Exercise = Go through the following data and transcribe exactly the stretch of lines from the one holding "286 (645, 1848)" to the one holding "Oil terminals disrupted", both included.

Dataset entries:

━━━━━━━━

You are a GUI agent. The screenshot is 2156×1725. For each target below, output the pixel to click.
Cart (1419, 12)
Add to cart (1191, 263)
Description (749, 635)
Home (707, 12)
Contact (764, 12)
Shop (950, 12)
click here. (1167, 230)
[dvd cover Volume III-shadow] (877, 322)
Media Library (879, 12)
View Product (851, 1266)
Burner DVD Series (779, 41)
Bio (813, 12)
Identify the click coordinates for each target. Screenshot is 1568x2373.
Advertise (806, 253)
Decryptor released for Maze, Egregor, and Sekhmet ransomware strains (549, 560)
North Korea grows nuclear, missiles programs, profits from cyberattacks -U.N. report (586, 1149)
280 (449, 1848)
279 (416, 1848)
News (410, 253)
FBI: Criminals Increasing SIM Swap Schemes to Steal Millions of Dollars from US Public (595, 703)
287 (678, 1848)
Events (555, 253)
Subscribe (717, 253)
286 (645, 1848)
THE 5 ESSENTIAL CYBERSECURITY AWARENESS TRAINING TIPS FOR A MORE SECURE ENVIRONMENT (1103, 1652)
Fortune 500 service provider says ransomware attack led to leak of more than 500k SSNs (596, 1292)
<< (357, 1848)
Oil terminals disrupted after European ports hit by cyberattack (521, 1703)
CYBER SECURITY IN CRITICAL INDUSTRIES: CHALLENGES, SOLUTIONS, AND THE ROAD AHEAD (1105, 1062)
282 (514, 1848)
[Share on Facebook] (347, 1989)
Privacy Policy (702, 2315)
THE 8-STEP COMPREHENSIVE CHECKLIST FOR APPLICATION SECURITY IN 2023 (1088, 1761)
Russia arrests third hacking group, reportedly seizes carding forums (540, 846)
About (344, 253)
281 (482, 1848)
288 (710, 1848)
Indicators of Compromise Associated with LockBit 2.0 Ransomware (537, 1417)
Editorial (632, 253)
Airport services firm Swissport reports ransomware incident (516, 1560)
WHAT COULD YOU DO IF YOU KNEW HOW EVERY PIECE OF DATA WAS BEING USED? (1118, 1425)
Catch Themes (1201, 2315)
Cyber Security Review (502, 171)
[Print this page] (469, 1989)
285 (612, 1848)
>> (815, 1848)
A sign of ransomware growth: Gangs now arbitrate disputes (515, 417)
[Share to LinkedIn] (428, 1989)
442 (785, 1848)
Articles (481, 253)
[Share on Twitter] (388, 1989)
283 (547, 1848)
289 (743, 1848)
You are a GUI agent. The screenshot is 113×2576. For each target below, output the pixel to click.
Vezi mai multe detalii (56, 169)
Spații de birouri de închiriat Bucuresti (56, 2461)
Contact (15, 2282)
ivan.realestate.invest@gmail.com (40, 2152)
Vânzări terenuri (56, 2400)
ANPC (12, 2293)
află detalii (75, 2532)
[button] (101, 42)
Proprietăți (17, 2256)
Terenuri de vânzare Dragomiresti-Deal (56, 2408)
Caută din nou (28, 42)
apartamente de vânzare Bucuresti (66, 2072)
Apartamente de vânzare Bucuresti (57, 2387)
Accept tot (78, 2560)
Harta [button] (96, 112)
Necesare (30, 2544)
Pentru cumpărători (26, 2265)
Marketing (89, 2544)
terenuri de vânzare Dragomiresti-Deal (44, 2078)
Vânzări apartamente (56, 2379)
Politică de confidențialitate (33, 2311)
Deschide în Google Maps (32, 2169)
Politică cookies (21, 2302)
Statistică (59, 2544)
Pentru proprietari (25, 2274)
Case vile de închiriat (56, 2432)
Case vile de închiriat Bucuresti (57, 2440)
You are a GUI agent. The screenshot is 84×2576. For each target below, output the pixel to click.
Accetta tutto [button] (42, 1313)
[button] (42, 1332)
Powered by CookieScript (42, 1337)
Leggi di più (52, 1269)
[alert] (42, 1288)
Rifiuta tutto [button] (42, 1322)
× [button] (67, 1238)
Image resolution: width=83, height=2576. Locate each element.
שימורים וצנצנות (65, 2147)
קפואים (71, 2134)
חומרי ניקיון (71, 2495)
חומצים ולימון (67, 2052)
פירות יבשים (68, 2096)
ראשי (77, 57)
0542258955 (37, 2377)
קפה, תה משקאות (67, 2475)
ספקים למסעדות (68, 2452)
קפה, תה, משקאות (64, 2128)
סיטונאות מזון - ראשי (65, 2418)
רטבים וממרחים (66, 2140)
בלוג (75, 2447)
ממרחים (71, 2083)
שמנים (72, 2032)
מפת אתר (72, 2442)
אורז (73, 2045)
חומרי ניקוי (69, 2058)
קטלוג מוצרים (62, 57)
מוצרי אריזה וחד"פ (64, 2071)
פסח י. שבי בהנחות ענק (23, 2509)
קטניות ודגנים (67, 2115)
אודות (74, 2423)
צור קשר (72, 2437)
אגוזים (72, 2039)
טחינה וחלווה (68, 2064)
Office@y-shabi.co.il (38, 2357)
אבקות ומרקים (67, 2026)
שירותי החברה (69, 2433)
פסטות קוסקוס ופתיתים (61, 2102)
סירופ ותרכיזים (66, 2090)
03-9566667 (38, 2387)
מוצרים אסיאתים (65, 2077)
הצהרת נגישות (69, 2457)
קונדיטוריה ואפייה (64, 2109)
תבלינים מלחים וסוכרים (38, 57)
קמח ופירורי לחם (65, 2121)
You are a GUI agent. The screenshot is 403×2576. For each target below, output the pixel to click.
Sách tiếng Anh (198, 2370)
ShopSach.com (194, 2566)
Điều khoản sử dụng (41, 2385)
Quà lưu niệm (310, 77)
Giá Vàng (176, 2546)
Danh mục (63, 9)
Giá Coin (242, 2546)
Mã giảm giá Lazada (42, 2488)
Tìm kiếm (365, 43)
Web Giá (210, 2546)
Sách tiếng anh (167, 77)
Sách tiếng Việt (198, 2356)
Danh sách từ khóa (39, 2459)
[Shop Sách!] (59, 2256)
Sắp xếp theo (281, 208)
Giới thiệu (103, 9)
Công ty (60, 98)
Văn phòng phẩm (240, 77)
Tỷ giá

━━━━━━━━

Problem solution =
286 (645, 1848)
THE 5 ESSENTIAL CYBERSECURITY AWARENESS TRAINING TIPS FOR A MORE SECURE ENVIRONMENT (1103, 1652)
Fortune 500 service provider says ransomware attack led to leak of more than 500k SSNs (596, 1292)
<< (357, 1848)
Oil terminals disrupted after European ports hit by cyberattack (521, 1703)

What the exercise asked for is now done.